Vonda had built a small, single cell facility in the 1960s, but 20 years later it couldn’t handle the volume as the population increased. Engineers said a second cell would not only increase the overall liquid capacity but would help make the effluent cleaner. As well, a third larger overflow wetland would ensure that the local environment was protected and that the water would be pristine.
After some debate at the local level, the village entered into a cost-sharing agreement with Ducks Unlimited in 1983 for the construction of shallow retention basin. This man-made wetland was created by building a dike on sloping land near the primary treatment facilities and would serve as an overflow for the second cell if needed.
The original design allows for the occasional release of water in periods of high runoff, but Sembalerus said this has never been necessary because the wetland has proven to have enough capacity.
“The Ducks wetland project functions as a third cell for us,” he said.
“The two main cells are located fairly close to town. This Ducks wetland receives water from our second treatment cell through an underground pipe. There had been some concern in past years about the quality of water in that third wetland, so we’ve had it tested many times.
“You could literally drink that water from the third wetland with no harm to yourself. I wouldn’t want to, but I could if I wanted.”
He said the heavy population of cattails and bulrushes in all three cells absorbs phosphates and nitrates in the waste water.
Sembalerus said the past few years have been wet, and the village has had to drain off the first two cells more often than its management plan allows.
“But when the effluent leaves the second cell and flows into the Ducks’ wetland, it’s pretty well 95 percent good to go anyway.”
“There’s been no harm to wildlife, and this wetland has given us a third filter before any water is ever released into the environment. But even in the wettest years, we’ve had no concern about the third cell wetland overflowing. It wasn’t even close. The wetland has a huge capacity.”

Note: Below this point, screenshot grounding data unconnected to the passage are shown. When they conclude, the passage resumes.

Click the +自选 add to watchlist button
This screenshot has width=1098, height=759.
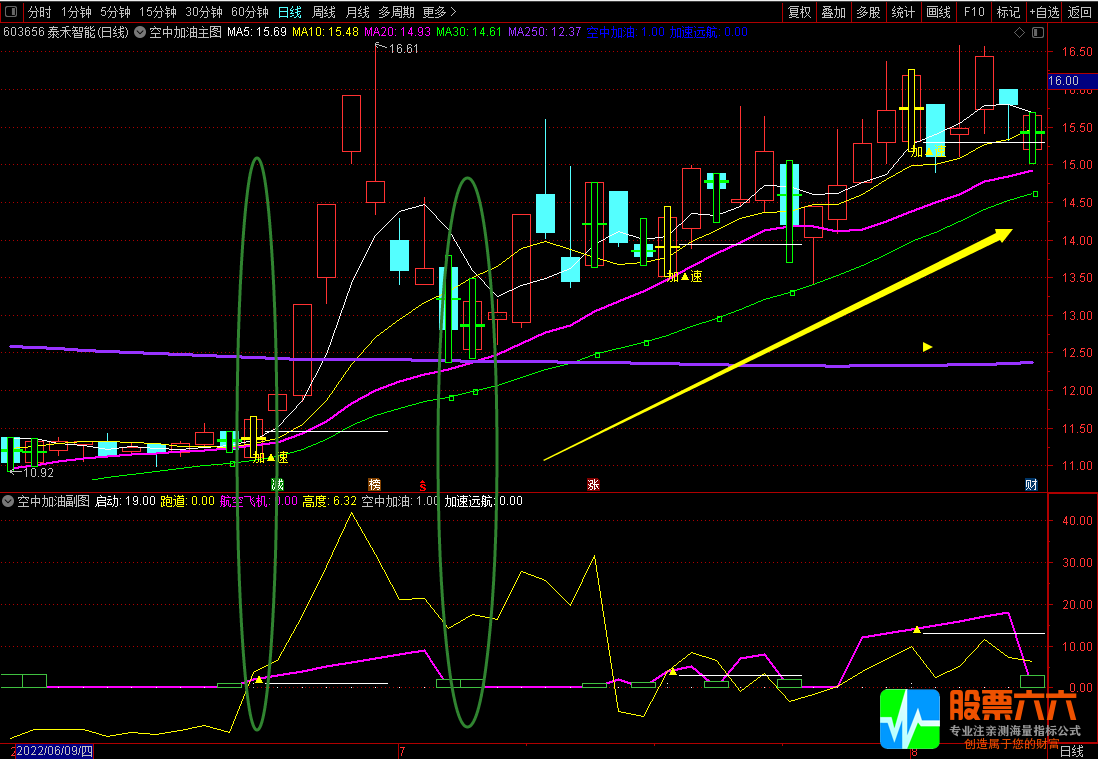[1043, 12]
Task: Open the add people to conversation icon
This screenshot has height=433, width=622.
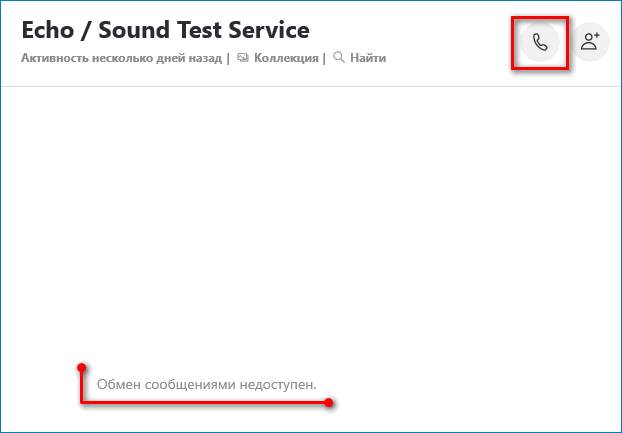Action: pyautogui.click(x=590, y=42)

He said the plan calls for overflow to run by gravity into Buffer Lake, a low-lying salt lake into which the entire area drains naturally, if the wetland ever does reach capacity.
The system has been trouble-free, requiring no changes or modifications, he added.
“It really has been a sewage treatment system we don’t have to think about. Most people in town don’t know where it is. In fact, most people in town don’t even know anymore that it exists.”
Ducks Unlimited provided cost-sharing deals for Saskatchewan communities such as Vonda, Prud’Home and Humboldt and others, building wetlands that create duck nesting habitat in conjunction with wastewater treatment systems.
Sembalerus said Lakshman Lakshman, a scientist at the Saskatchewan Research Council in the 1970s, did much of the research into the use of bulrushes and cattails.
His studies proved that aquatic plants have the capacity to extract nitrates and phosphorous from water.
That same conclusion has been reached hundreds of times around the globe in recent decades and put into practice in thousands of sewage treatment projects.
Researchers at the leading edge of waste water treatment technology say the North American livestock industry is lagging far behind the rest of the world in putting this natural treatment method to work.